### WHAT IS BEING ASKED
In the records below, find the line containing "Viewport: 247px width, 124px height." and the line containing "Task: Click the 搜索不到我的群? link"; please repeat exactly the lines from one to the other, both included, and nothing more.

### MATERIAL PROVIDED
*** Block opens ***

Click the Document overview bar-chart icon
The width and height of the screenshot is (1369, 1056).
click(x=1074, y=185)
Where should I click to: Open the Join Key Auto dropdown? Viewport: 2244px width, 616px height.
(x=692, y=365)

*** Block closes ***
*** Block opens ***

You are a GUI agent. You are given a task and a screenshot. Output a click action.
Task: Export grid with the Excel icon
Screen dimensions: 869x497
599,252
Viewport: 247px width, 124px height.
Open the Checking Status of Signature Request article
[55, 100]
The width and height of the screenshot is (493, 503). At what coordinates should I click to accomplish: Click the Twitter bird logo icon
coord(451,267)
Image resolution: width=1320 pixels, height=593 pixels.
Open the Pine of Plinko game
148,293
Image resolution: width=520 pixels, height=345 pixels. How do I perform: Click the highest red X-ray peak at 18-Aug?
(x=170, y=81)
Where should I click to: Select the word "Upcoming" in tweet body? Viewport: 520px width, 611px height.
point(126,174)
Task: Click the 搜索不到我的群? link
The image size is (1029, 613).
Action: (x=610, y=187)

*** Block closes ***
*** Block opens ***

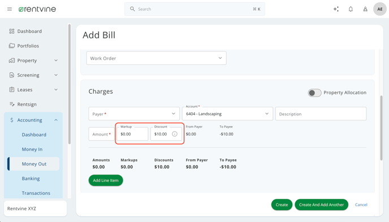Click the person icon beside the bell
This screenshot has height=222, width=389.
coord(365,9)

*** Block closes ***

### RESULT OF THE EXERCISE
Viewport: 247px width, 124px height.
Open the Checking Status of Signature Request article
[55, 100]
The width and height of the screenshot is (493, 503). At what coordinates should I click to accomplish: Click the Twitter bird logo icon
coord(451,267)
Image resolution: width=1320 pixels, height=593 pixels.
Open the Pine of Plinko game
148,293
Image resolution: width=520 pixels, height=345 pixels. How do I perform: Click the highest red X-ray peak at 18-Aug?
(x=170, y=81)
Where should I click to: Select the word "Upcoming" in tweet body? Viewport: 520px width, 611px height.
point(126,174)
Task: Click the 搜索不到我的群? link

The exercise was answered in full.